Con efecto inmediato, su nombramiento marca un giro estratégico. Pence planea impulsar el Project 2025 de Heritage —un plan de transición de 920 páginas— y convertirlo en una hoja de ruta de gobierno para la próxima administración republicana, independientemente del candidato. El presidente de la junta, Thomas Saunders, elogió su enfoque en las ideas por encima de las personalidades, comentario que algunos interpretaron como un distanciamiento silencioso de Trump.

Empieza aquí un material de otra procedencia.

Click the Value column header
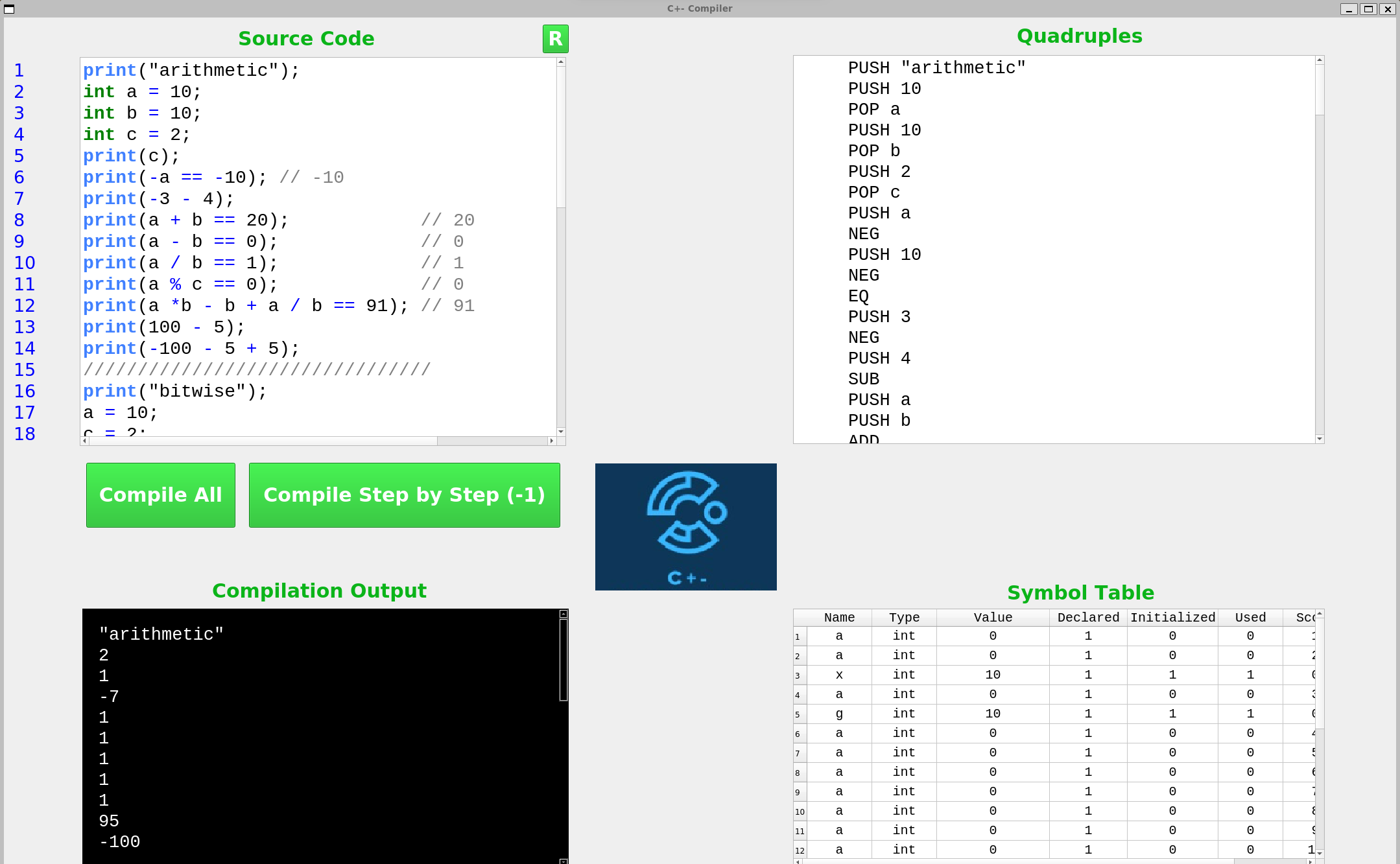This screenshot has width=1400, height=864. [x=992, y=618]
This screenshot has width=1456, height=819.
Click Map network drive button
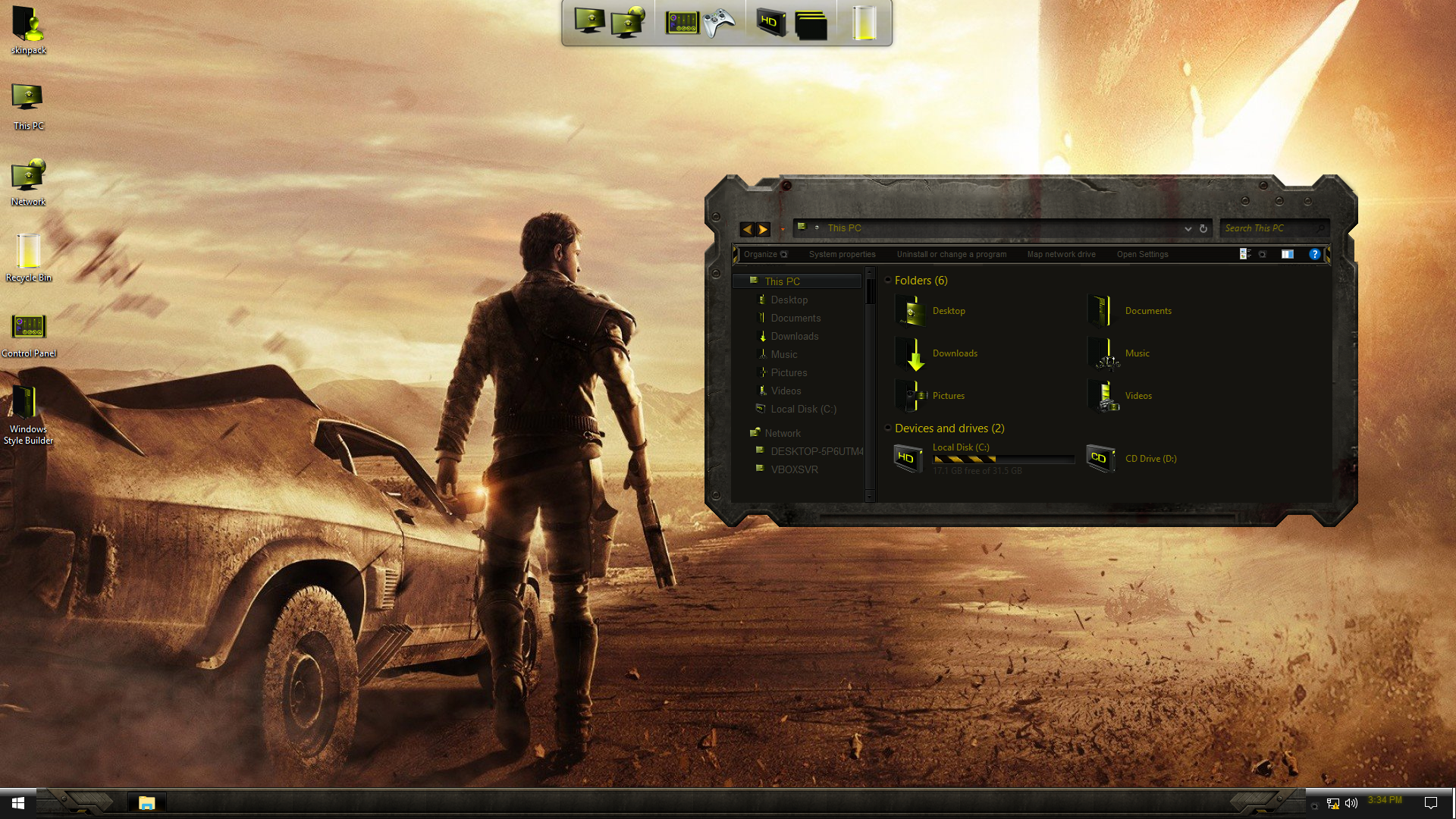[1061, 254]
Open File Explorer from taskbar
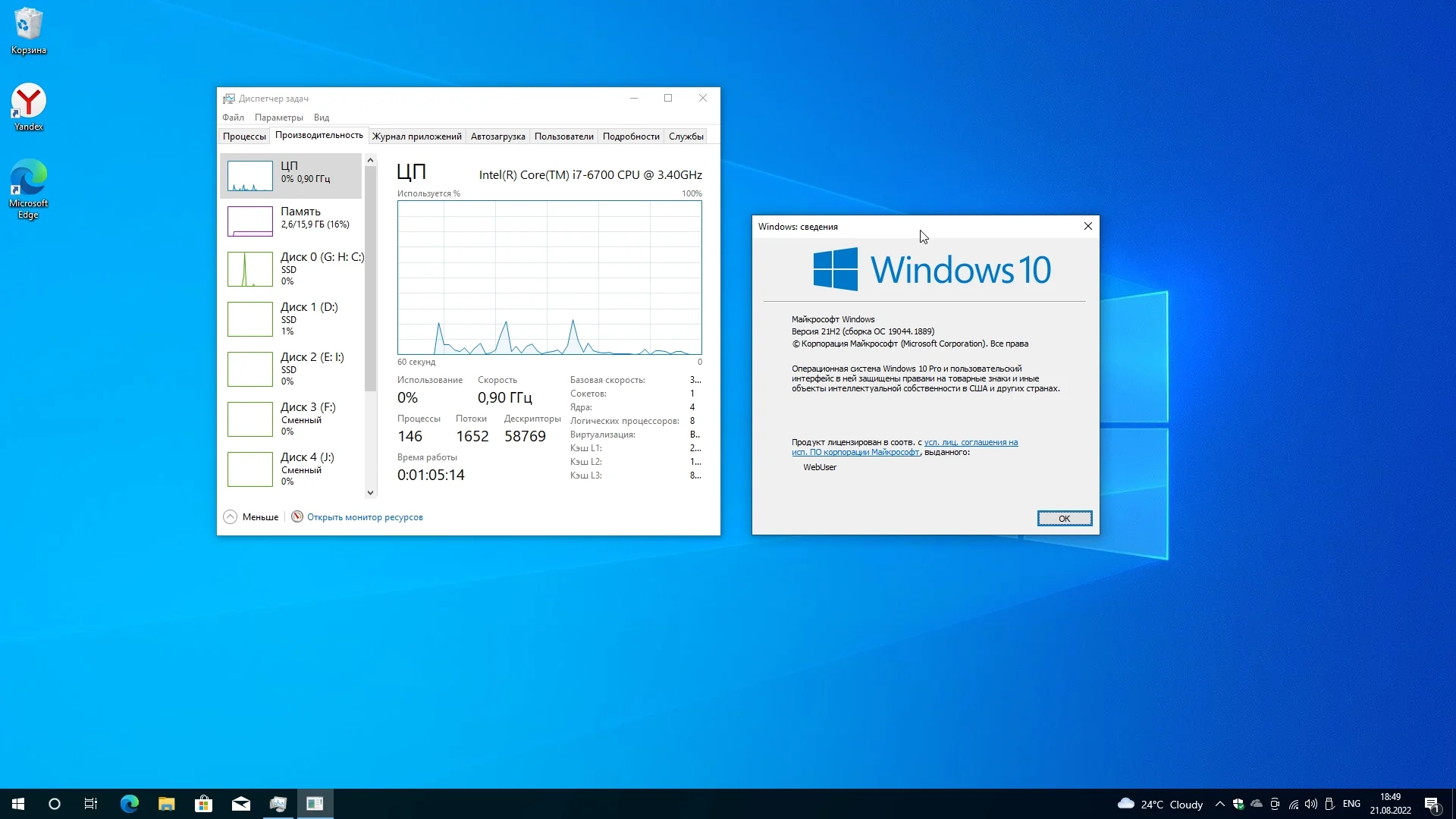Image resolution: width=1456 pixels, height=819 pixels. point(166,804)

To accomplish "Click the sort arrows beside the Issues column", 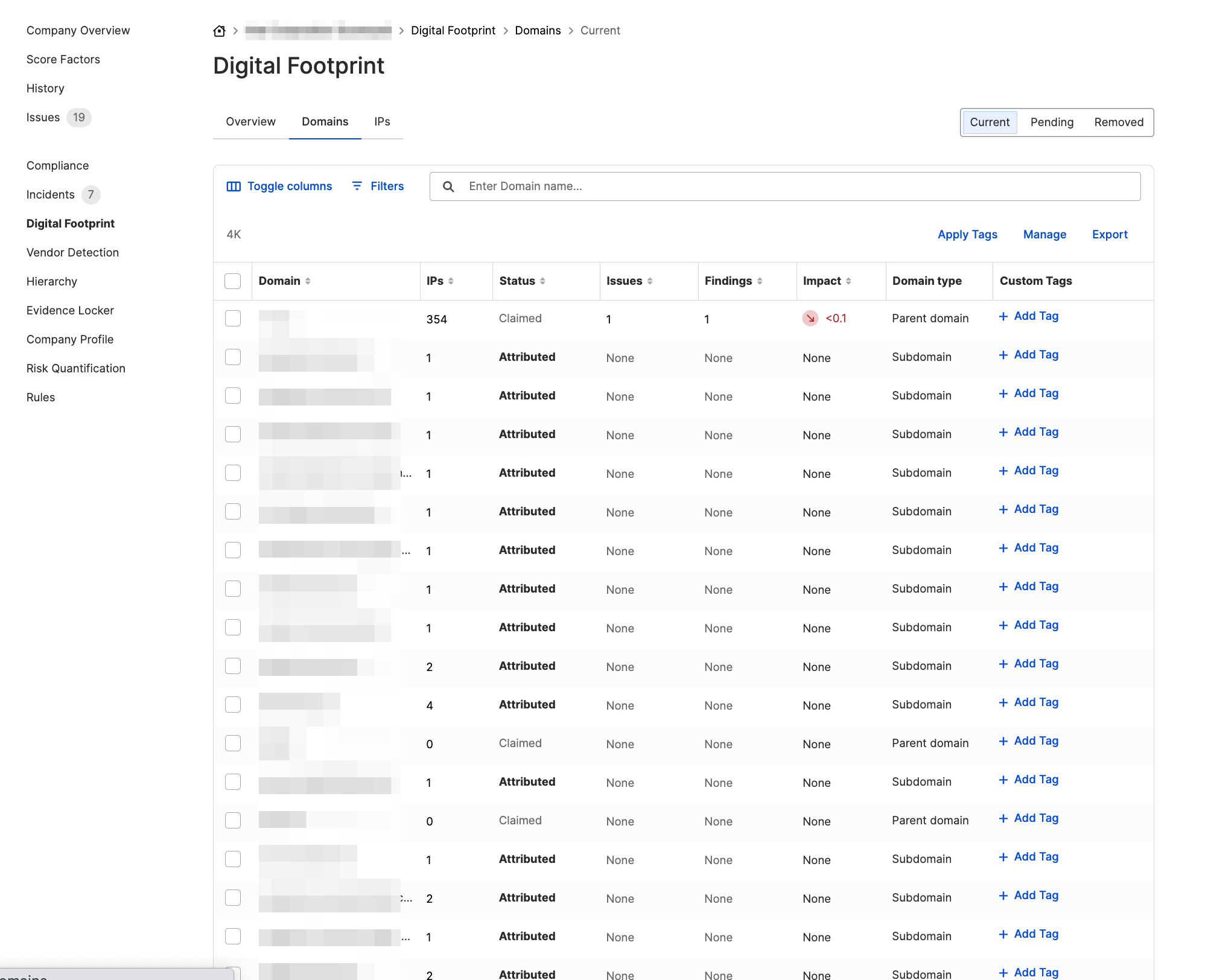I will 650,281.
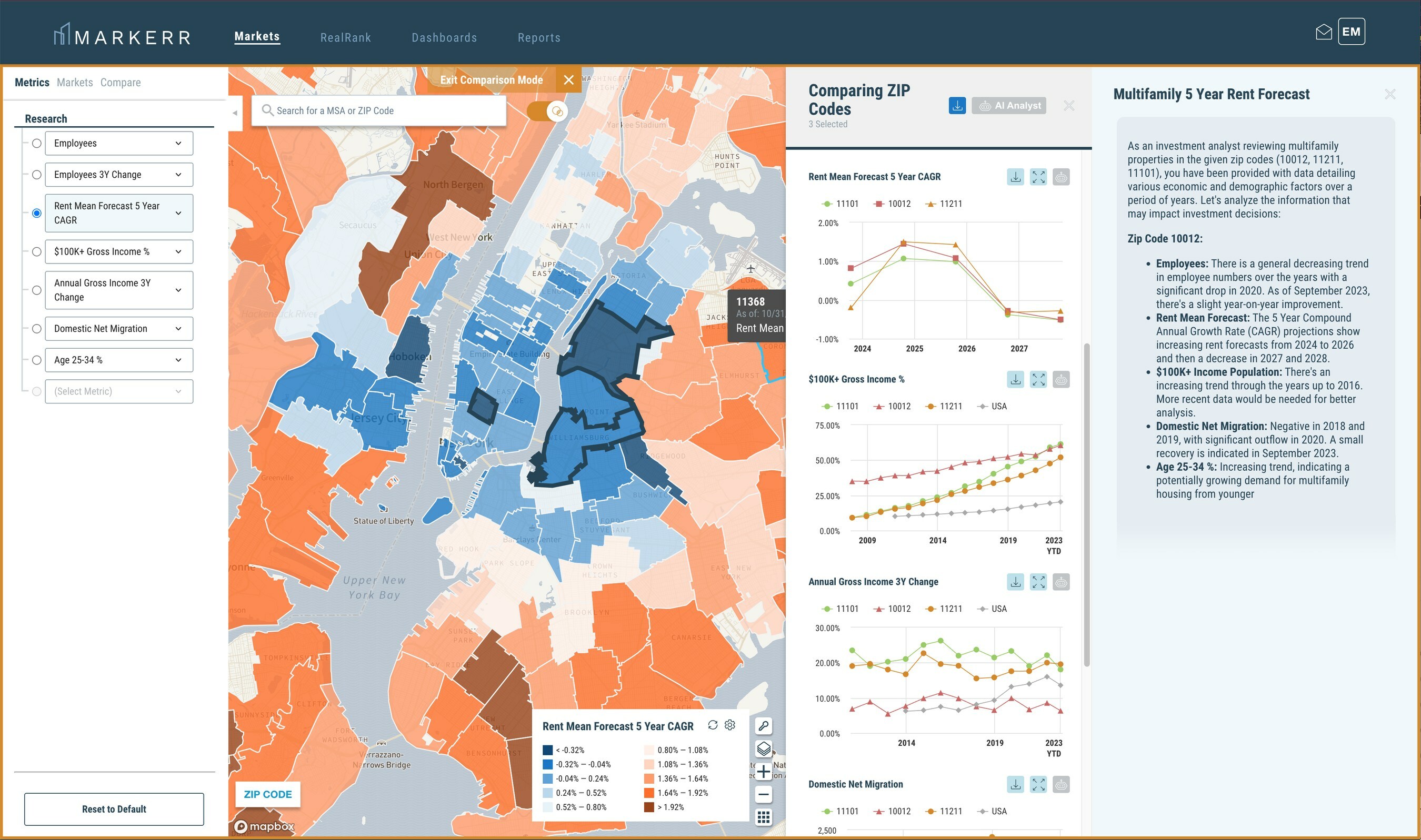Expand the Age 25-34 % dropdown
1421x840 pixels.
coord(178,360)

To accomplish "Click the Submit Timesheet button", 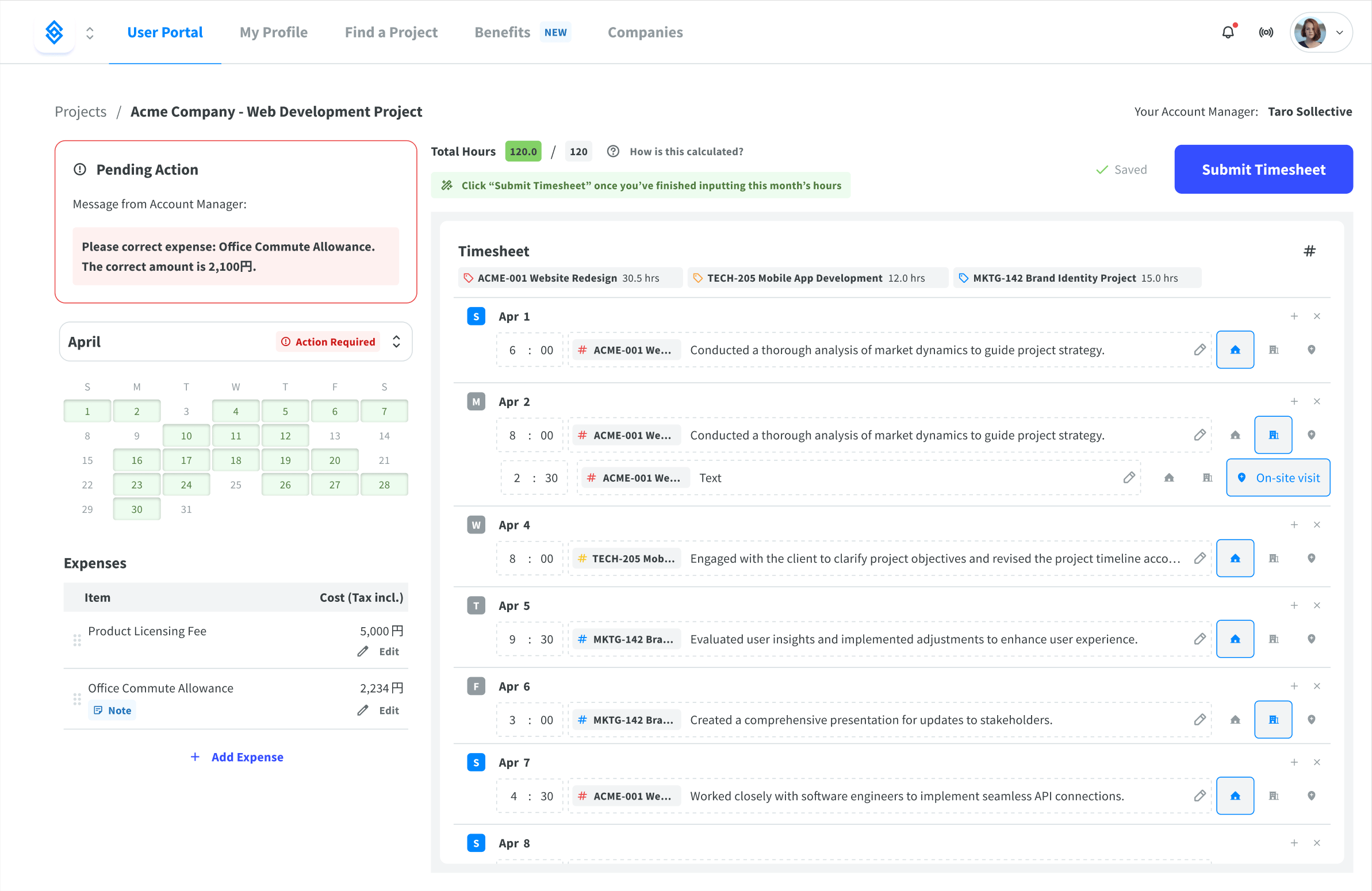I will point(1263,169).
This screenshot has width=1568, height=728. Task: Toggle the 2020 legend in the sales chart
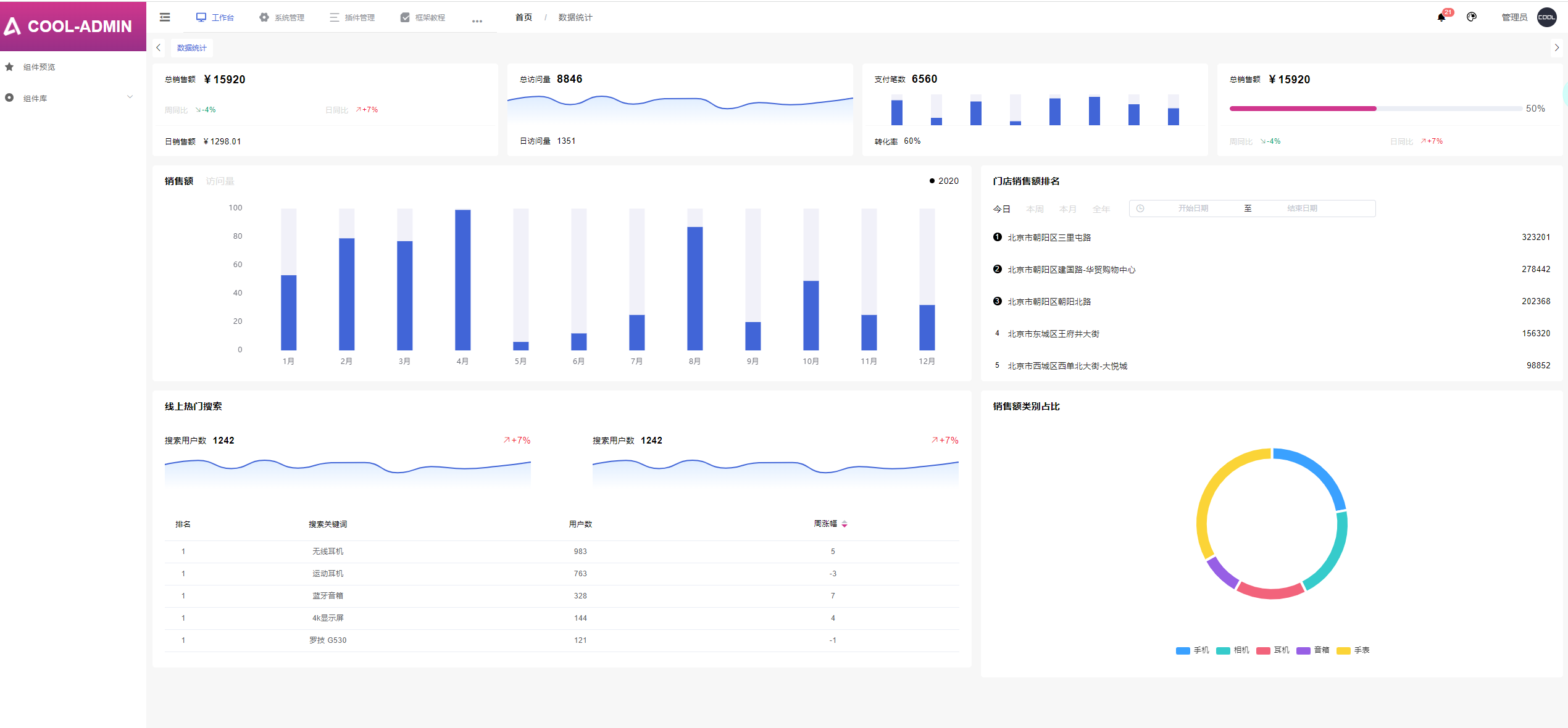point(944,181)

La reacción en el Partido Republicano estuvo dividida: aliados de Trump como Marjorie Taylor Greene ridiculizaron la decisión, mientras que Mitch McConnell destacó el “peso intelectual” de Pence. Evitando mencionar a Trump, Pence subrayó la importancia de “ganar la guerra de las ideas”. Su primera iniciativa será una serie de conferencias Fe y Libertad con figuras emergentes del partido, dejando claro que no se trata de una retirada política, sino de una jugada de poder.